KIA RIO Si
The Rio brings a lot to the party mechanically but not in features. This generation of Rio doesn’t get a touchscreen and the radio and digital driver’s display are in old-school calculator red. There are 17inch alloys and cruise control and the Bluetooth connects readily. In the conventional Korean cabin, build quality and (most) plastics and switchgear look and feel premium. Leading seven-year warranty pairs with seven years’ annual servicing at about $2400 all up.
Still no turbos among Rios. Nothing wrong with the direct-injection 1.6-litre but, as it needs to rev harder than the Clio to do its best, it feels slower — and sounds thrashier — when pressed to perform from a standing start. It is more flexible on the move, thanks to a smooth six-speed auto that will drop a couple of cogs when provoked. Official fuel use is 5.4L/100km; Carsguide got 6.7L.
Smart but no standout. The recent refresh gives a distinctive appearance with a narrow-nosed grille and deeply straked air inlets. Same can’t be said for the generic hatch rear. The inside is spacious and the Kia feels more grown-up than the Clio, albeit with more subdued palette of trim options.
The Rio comes with six airbags and five ANCAP stars. It was rated at 34.99/37, having lost a full point when a rear door was found not to be fully latched after the side-impact test.

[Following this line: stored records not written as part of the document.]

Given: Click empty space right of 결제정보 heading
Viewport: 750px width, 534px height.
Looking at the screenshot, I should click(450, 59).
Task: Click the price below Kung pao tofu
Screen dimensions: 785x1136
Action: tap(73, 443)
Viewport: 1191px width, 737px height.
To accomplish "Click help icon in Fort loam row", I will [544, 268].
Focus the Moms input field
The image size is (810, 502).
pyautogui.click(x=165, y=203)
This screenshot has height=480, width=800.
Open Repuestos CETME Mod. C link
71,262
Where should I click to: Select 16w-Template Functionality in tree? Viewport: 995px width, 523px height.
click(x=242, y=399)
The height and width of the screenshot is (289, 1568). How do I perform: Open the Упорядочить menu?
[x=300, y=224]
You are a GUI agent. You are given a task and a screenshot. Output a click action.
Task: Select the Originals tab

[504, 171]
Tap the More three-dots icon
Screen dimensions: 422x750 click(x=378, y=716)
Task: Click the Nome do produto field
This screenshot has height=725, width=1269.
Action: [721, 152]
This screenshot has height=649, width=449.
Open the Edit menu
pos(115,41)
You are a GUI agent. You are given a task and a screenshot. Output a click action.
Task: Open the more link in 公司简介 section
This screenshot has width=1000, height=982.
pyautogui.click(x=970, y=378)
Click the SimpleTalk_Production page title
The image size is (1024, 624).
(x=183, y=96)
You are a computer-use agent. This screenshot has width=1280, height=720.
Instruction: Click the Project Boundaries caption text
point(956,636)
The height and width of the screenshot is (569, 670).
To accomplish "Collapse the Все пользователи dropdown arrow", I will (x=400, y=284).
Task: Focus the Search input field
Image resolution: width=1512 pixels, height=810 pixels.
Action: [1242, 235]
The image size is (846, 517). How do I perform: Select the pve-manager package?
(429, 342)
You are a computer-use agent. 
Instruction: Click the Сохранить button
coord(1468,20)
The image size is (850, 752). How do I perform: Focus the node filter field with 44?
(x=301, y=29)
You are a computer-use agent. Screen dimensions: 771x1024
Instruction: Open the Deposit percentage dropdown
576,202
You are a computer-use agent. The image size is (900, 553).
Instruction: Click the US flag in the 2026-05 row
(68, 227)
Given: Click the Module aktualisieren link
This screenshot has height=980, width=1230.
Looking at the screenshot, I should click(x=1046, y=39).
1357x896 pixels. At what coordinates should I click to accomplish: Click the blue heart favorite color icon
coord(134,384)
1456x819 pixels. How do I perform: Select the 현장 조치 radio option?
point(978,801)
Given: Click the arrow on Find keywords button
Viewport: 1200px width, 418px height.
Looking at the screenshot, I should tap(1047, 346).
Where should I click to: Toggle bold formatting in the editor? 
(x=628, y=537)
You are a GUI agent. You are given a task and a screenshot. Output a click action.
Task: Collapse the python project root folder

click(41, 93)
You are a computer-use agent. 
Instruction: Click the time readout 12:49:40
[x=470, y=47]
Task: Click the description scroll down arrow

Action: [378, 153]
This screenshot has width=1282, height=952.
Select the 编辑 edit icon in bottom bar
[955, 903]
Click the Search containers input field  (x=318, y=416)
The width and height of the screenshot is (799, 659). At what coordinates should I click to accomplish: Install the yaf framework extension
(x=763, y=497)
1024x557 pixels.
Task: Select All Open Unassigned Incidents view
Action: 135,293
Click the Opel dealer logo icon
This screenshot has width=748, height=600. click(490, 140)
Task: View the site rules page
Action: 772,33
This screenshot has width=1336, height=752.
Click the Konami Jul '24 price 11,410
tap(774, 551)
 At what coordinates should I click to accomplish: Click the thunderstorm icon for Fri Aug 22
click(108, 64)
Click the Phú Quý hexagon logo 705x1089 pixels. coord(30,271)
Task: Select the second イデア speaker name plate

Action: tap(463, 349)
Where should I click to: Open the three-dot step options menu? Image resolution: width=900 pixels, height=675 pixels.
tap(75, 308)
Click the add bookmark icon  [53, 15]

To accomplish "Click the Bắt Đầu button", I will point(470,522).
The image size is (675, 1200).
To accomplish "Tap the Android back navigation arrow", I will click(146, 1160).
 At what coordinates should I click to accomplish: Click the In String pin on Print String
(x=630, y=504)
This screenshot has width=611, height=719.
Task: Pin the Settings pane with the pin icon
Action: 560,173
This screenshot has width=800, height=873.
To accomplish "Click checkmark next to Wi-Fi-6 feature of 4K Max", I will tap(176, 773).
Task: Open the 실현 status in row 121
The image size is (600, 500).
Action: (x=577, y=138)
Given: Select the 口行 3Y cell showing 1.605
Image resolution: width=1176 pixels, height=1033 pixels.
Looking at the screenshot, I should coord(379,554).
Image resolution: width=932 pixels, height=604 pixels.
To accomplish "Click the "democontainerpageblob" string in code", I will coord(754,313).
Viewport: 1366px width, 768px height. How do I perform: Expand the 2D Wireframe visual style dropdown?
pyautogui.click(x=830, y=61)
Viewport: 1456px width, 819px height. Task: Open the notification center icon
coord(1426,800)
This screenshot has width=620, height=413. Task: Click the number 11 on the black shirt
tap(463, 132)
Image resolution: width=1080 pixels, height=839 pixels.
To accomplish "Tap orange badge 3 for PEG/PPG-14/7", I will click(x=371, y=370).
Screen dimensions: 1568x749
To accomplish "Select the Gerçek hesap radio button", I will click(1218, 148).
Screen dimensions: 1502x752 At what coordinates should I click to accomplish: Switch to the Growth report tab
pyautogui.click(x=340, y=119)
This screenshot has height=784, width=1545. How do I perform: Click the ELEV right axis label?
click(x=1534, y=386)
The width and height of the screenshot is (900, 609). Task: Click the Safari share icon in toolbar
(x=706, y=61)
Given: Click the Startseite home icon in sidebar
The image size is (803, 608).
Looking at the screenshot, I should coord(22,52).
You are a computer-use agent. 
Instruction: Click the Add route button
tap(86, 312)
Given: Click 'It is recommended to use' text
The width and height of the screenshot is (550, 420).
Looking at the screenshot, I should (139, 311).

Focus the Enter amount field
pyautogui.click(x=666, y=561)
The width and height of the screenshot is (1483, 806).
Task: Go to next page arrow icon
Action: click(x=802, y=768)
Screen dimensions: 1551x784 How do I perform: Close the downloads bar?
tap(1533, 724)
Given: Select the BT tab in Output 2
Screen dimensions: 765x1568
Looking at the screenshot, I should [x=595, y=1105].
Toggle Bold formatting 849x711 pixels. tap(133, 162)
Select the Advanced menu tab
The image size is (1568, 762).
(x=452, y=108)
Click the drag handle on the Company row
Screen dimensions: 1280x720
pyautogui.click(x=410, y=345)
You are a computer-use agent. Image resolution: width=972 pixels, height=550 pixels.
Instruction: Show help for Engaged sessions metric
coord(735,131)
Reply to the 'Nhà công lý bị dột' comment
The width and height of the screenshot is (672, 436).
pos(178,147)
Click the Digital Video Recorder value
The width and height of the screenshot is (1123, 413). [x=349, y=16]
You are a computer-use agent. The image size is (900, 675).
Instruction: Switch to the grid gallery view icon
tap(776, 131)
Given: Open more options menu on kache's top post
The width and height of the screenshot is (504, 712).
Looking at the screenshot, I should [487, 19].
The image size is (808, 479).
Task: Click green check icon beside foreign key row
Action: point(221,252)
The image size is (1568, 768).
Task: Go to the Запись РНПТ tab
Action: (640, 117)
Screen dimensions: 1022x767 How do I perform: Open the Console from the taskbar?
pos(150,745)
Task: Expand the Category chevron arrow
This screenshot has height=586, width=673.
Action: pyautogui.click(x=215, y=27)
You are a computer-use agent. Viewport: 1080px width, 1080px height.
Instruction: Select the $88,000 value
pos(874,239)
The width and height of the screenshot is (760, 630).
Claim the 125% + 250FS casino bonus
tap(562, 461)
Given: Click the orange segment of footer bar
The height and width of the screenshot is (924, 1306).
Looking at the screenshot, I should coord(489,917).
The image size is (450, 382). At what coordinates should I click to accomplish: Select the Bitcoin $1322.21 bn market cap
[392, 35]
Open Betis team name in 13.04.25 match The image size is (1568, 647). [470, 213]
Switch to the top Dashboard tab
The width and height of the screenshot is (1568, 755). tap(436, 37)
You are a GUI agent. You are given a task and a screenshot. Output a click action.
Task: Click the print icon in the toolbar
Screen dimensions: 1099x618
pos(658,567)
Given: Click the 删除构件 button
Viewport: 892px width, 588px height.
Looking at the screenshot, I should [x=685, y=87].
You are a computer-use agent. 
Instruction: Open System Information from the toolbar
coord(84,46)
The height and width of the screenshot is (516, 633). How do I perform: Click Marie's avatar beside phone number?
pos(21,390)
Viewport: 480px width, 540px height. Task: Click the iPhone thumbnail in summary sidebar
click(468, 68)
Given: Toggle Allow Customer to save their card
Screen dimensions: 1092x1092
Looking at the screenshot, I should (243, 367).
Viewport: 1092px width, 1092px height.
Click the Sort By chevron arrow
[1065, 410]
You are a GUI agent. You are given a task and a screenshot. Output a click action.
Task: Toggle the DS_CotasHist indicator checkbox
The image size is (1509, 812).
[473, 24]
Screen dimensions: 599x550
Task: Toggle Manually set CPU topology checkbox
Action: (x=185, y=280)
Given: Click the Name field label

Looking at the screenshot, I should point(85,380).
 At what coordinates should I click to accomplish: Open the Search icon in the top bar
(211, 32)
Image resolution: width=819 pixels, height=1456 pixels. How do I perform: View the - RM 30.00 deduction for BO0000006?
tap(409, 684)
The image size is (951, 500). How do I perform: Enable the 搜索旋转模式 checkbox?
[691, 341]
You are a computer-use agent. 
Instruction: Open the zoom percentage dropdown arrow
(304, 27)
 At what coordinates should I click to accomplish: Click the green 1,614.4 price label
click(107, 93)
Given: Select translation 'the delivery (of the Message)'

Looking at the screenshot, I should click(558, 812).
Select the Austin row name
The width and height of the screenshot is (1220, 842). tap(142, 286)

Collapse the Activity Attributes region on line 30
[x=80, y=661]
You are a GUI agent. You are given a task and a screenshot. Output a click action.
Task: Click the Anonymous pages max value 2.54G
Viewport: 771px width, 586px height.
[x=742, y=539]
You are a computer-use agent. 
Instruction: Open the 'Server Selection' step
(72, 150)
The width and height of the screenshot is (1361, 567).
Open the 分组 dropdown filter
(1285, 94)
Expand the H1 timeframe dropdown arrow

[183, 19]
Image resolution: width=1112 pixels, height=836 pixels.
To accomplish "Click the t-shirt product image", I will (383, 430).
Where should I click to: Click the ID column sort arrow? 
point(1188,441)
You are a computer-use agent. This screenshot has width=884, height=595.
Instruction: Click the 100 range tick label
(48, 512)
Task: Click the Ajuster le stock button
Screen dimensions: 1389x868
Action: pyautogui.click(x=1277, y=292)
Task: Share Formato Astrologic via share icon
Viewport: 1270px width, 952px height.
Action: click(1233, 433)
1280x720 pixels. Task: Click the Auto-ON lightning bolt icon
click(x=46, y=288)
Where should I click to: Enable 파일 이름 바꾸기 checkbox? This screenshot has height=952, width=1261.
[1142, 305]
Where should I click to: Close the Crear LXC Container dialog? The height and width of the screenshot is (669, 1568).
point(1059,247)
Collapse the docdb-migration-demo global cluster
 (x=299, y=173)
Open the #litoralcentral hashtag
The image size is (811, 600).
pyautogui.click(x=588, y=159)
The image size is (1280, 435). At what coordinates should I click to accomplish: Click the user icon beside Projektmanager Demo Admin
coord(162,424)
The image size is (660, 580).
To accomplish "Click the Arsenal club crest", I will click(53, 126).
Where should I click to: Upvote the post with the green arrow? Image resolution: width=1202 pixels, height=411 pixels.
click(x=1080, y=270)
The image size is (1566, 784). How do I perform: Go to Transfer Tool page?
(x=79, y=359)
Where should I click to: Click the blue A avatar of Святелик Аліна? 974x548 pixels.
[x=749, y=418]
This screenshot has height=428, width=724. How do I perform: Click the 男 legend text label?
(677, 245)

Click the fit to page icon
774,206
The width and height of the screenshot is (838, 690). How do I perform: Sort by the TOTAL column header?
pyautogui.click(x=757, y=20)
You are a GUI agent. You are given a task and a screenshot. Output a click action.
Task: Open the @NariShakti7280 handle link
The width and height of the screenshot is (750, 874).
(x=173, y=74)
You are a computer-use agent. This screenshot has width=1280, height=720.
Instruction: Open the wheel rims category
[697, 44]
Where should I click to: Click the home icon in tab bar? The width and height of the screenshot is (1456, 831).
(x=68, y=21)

Default driving is the Rio’s reason for being. It is inoffensive and responsive on the school run or the suburban slalom. Wind up the four-cylinder and it is an enthusiastic amateur. The suspension rightly favours city commutes over country crusades, so it is genuinely supple around town with progressive roll as the pace picks up. It doesn’t set the world on fire but does the job capably. The switchgear feels good but is decidedly old-fashioned. All-round vision is good but a reversing camera would be reassuring.
VERDICT Conventional and less controversial, the Rio does all things for all folks, right up to carrying four in comfort and safety. That gives it the edge in this
contest, even without the touchy-feely bits.